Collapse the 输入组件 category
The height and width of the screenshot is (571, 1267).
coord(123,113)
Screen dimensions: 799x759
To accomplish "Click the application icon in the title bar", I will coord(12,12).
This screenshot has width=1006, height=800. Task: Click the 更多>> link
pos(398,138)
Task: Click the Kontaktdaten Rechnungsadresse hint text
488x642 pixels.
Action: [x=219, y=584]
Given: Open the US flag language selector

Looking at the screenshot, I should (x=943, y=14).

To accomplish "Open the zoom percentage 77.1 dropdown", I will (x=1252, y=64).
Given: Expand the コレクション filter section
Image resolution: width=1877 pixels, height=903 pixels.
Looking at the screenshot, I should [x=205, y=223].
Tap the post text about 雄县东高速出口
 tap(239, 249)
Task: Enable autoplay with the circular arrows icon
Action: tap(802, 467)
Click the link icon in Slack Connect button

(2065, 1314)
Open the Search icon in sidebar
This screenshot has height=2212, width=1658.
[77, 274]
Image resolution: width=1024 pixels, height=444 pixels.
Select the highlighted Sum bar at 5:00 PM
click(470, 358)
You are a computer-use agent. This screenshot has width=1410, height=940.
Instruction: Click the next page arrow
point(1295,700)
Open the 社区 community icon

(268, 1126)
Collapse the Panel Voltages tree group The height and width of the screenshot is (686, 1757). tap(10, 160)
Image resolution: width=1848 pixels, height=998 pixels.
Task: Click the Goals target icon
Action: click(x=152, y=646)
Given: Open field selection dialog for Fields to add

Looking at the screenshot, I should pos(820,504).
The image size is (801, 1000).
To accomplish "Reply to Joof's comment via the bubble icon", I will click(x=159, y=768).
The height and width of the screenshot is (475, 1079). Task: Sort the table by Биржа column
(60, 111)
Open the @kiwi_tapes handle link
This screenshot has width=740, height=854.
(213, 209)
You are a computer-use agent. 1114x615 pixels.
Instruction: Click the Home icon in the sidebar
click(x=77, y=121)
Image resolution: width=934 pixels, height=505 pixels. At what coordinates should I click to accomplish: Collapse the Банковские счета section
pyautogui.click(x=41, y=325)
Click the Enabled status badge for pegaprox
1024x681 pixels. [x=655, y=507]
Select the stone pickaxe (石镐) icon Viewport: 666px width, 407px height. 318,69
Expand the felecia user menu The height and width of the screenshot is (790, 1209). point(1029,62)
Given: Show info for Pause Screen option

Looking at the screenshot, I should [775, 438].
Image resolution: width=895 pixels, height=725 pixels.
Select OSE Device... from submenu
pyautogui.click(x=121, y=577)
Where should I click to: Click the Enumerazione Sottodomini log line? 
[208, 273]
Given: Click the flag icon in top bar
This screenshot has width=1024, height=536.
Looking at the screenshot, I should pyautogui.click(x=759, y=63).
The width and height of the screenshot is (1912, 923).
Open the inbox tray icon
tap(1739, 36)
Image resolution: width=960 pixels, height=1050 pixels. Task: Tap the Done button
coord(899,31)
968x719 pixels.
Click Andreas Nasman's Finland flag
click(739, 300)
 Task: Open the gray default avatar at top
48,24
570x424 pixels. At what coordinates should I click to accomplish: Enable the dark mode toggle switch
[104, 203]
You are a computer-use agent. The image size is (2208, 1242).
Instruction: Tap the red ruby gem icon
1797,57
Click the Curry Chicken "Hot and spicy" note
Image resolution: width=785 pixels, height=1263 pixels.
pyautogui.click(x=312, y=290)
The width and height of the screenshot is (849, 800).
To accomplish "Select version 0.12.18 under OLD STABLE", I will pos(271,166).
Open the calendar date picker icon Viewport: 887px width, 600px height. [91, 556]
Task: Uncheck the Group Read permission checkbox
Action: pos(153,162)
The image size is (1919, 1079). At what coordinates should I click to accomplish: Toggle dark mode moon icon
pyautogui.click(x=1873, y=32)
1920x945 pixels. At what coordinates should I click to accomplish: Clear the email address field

# # # #

» Task to carry out:
When a line in the material above includes "will", report that line by copying it.

» Answer to the exercise:
To accomplish "Click the application icon in the title bar", I will coord(12,12).
To accomplish "Open the zoom percentage 77.1 dropdown", I will (x=1252, y=64).
To accomplish "Reply to Joof's comment via the bubble icon", I will click(x=159, y=768).
To accomplish "Select version 0.12.18 under OLD STABLE", I will pos(271,166).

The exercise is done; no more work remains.